- [Problem a]: Duplicate the portion of the essay on internet voices starting with "An inconvenient truth—no, an" and going on through "me I’m wrong.".

- [Source document]:
[start]

An inconvenient truth—no, an incontrovertible fact—is that the best parts of the internet are the worst parts. Obvious caveats aside (QAnon, 8chan, this tweet, other gross shit, etc.), it is patently clear that the people keeping Tim Berners-Lee’s vision alive, humming, dripping with possibility, are everyday morons. Tell me I’m wrong.
This guy is so wet. And he has fingerless gloves. His tone and demeanor suggest an interpretation of 2009 “sardonic/INTJ” types updated for the woke TikTok age, and his voice has that same stilted, shaky diction, but then you gotta laugh at the pause between “Indigenous” and “women.” He is also so damn moist, for no reason.
Enough with that guy; he just popped up in the last day or so. Because the most curious development to come out of YouTube/Instagram/TikTok content creators, the one that sticks in my craw, is what the guy above lacks (so far): The Voice.
You know the one. The lilt; the cadence. The speed and rhythm. The way it sounds like the speaker is apologizing the whole time, shrugging, but still desperate for you to hear every rushed word. Every sentence a rollercoaster of peaks and valleys, every period accompanied by an upturned consonant. NYT Magazine Editor Willy Staley, one of the Twitter greats, has a short thread cataloguing this type of guy, with this voice.
Remember this godforsaken Guy, from the beginning of quarantine?
He has The Voice. He has it in spades.

[end]

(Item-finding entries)
[start]

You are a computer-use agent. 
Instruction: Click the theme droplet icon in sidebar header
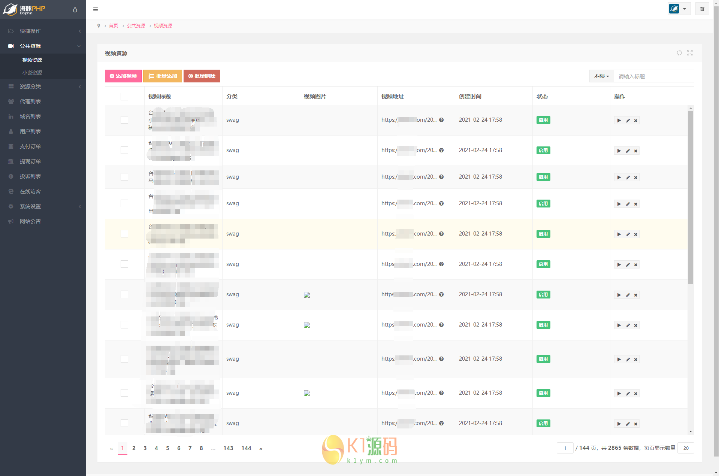75,10
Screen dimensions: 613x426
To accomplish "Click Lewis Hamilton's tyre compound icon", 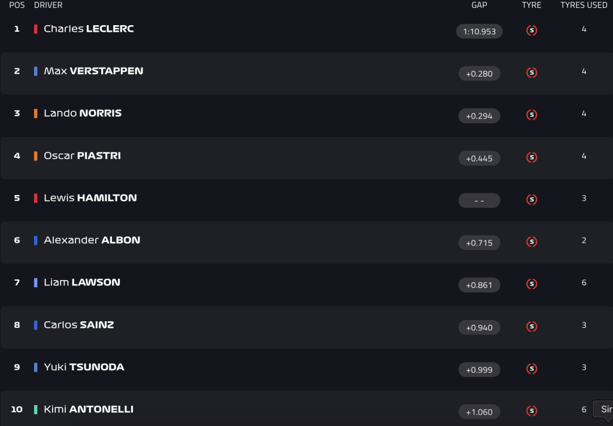I will pos(532,199).
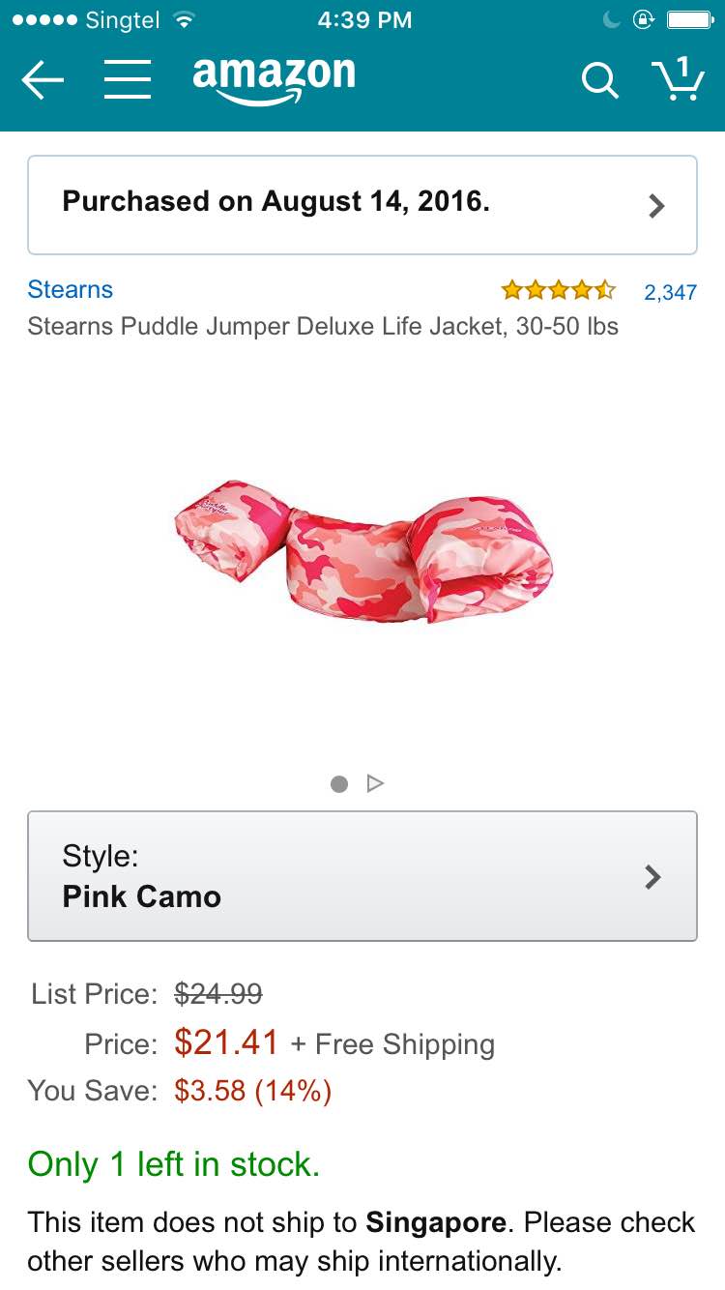Tap the $21.41 price text
The width and height of the screenshot is (725, 1290).
tap(226, 1042)
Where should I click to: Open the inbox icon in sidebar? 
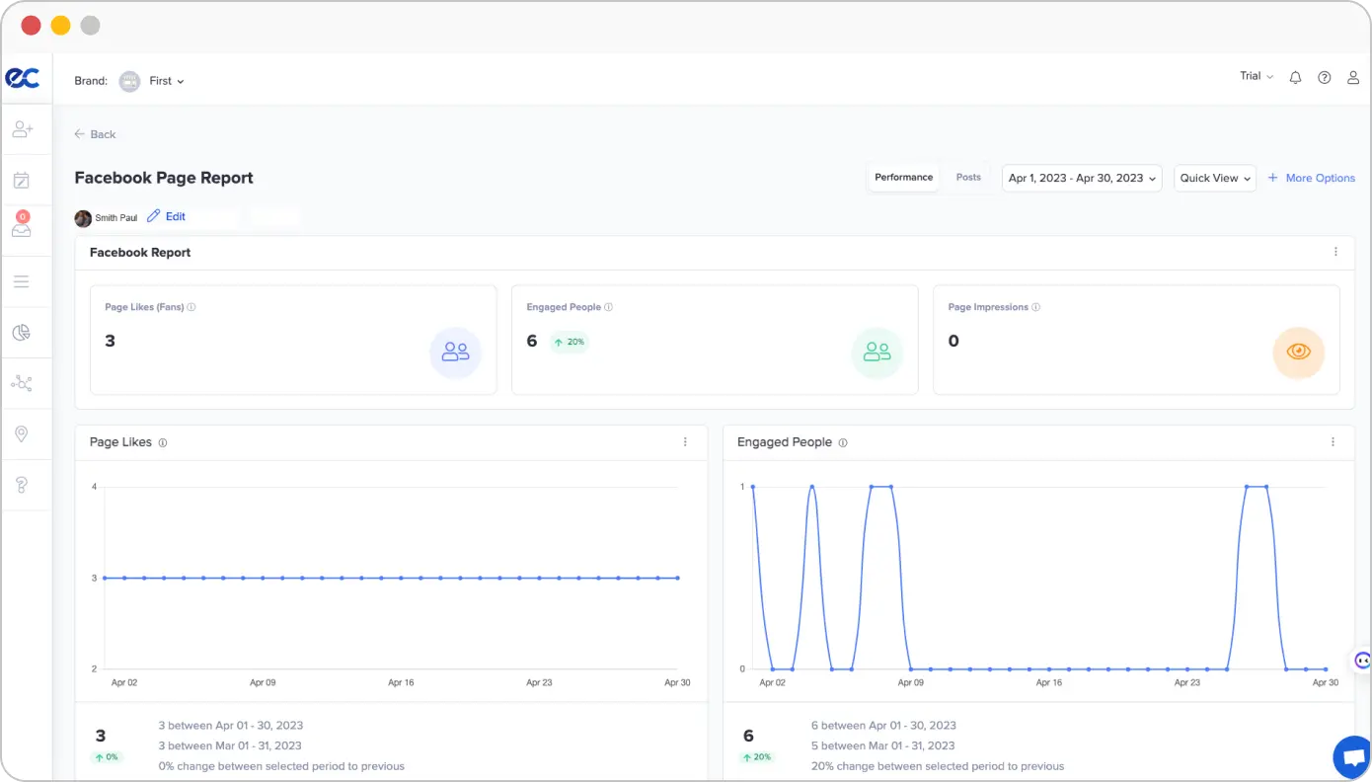click(22, 228)
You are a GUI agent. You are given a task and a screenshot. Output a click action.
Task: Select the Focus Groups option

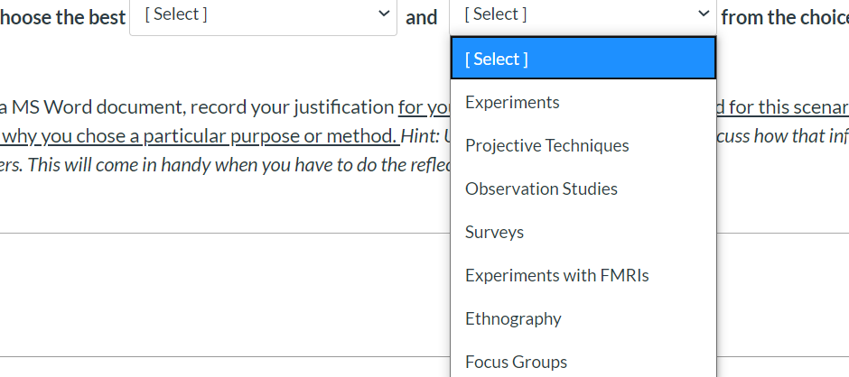point(516,362)
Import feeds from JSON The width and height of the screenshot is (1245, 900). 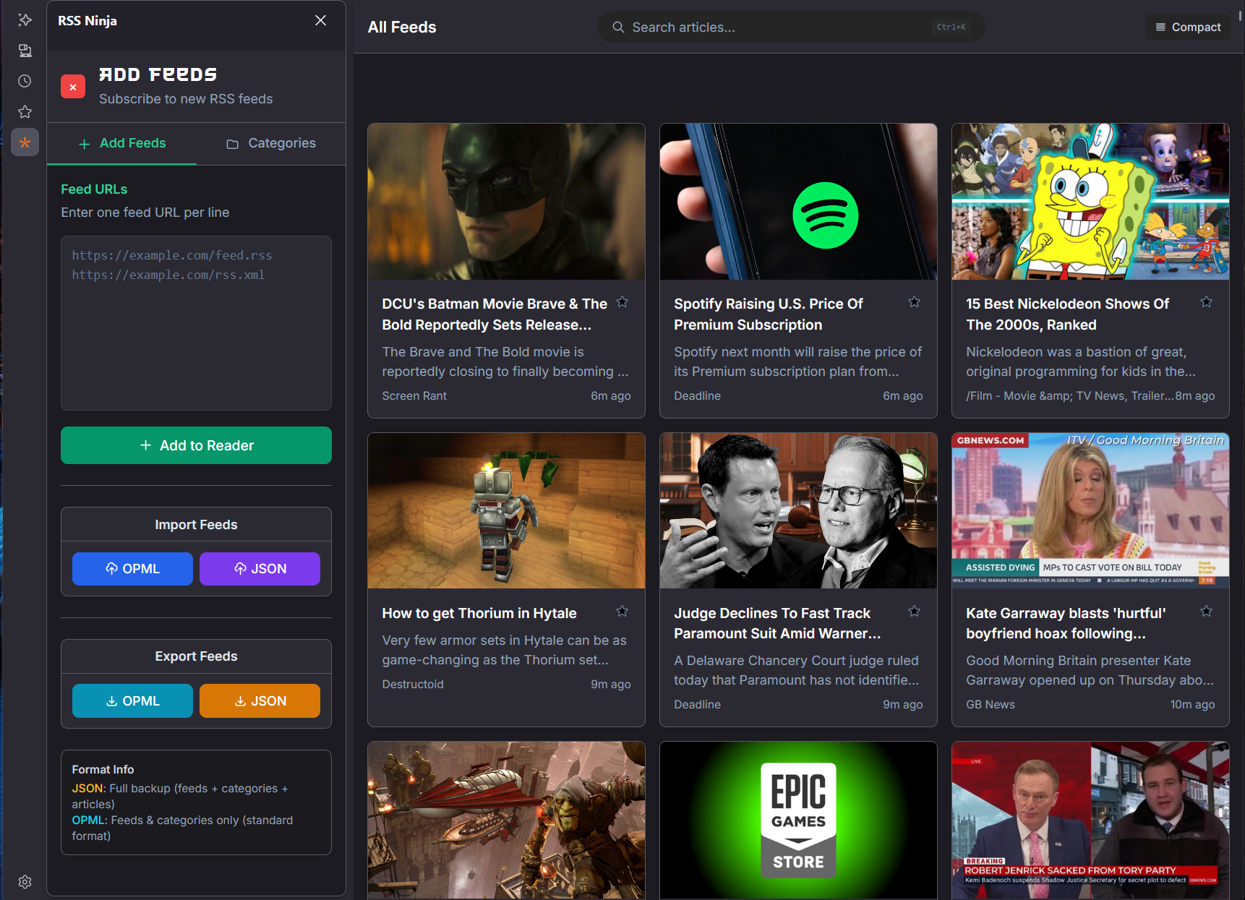[260, 568]
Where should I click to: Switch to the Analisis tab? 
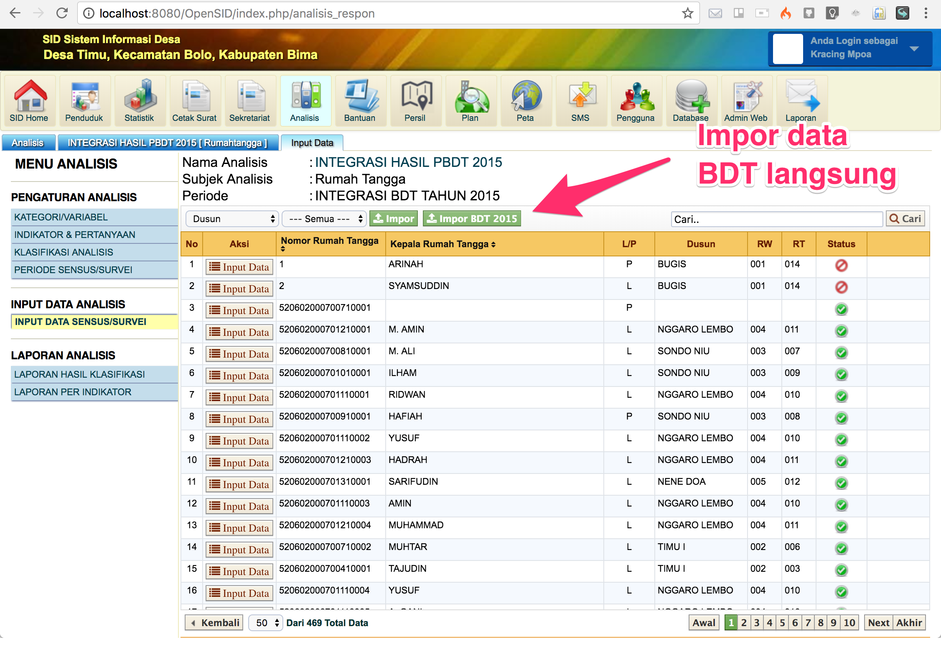coord(28,143)
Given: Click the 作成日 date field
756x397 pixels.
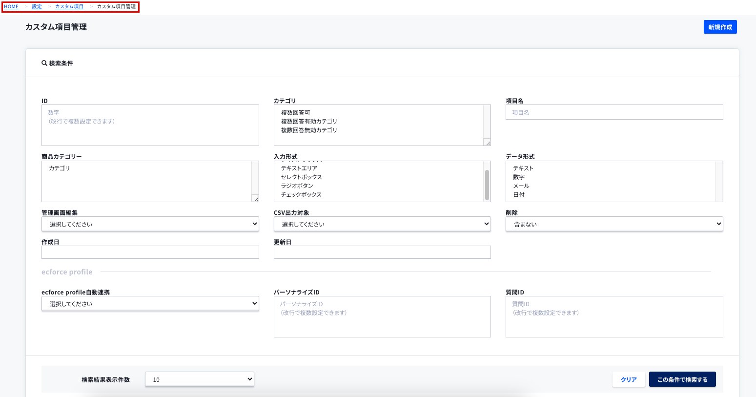Looking at the screenshot, I should coord(150,252).
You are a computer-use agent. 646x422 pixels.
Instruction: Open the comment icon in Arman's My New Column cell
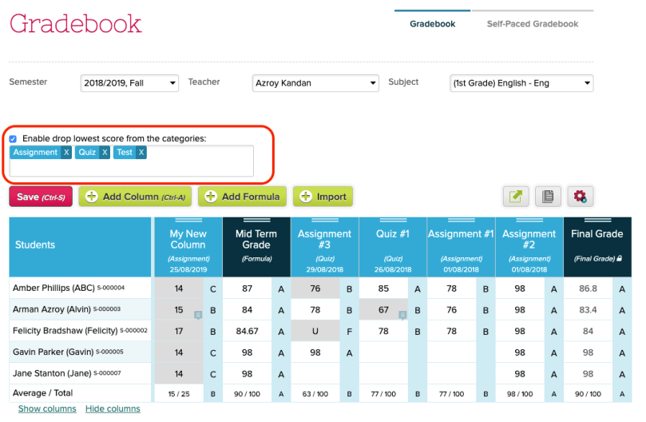tap(198, 315)
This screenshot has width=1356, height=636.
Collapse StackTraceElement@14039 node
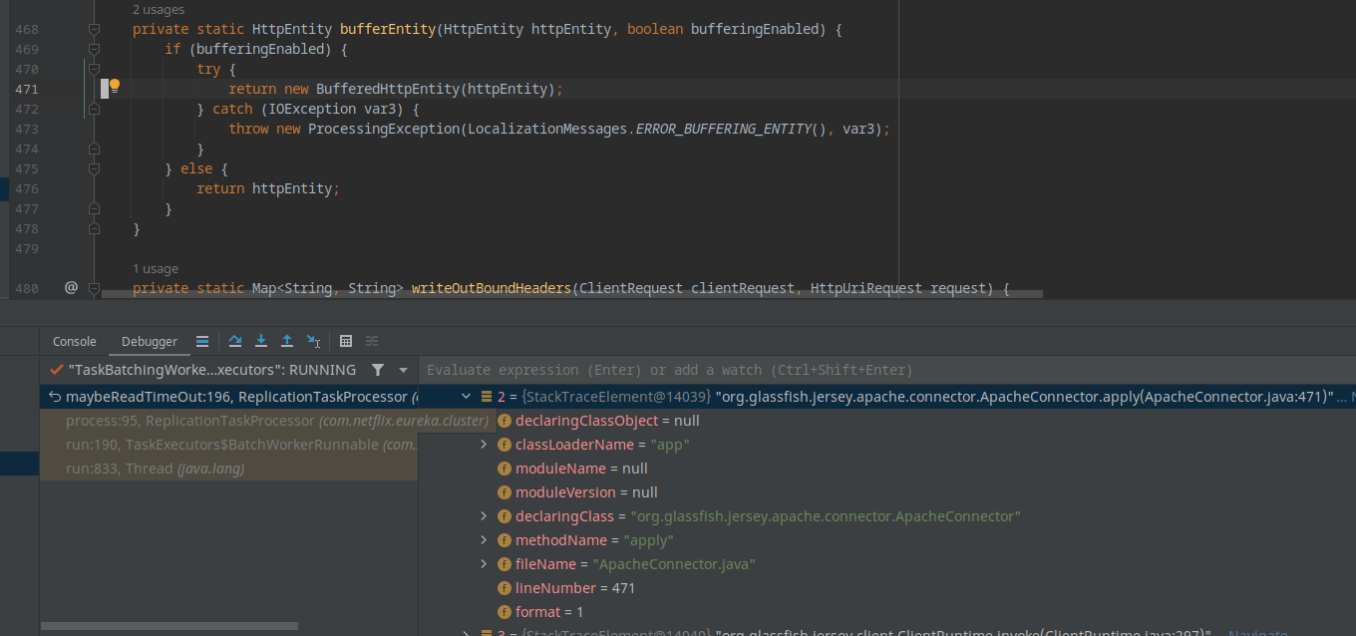(466, 397)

[end]

- [Problem b]: Rewrite the item-finding entries starting with the line with "Given: Click the 作成日 date field" and going on through the final entry, replacing "pixels" with "px" and leaving everything else unchanged. Omit the pictures from your answer.

- [Full answer a]:
An inconvenient truth—no, an incontrovertible fact—is that the best parts of the internet are the worst parts. Obvious caveats aside (QAnon, 8chan, this tweet, other gross shit, etc.), it is patently clear that the people keeping Tim Berners-Lee’s vision alive, humming, dripping with possibility, are everyday morons. Tell me I’m wrong.

- [Full answer b]:
Given: Click the 作成日 date field
756x397 px.
Looking at the screenshot, I should coord(150,252).
You are a computer-use agent. 646x422 px.
Instruction: Open the comment icon in Arman's My New Column cell
tap(198, 315)
This screenshot has width=1356, height=636.
Collapse StackTraceElement@14039 node
(466, 397)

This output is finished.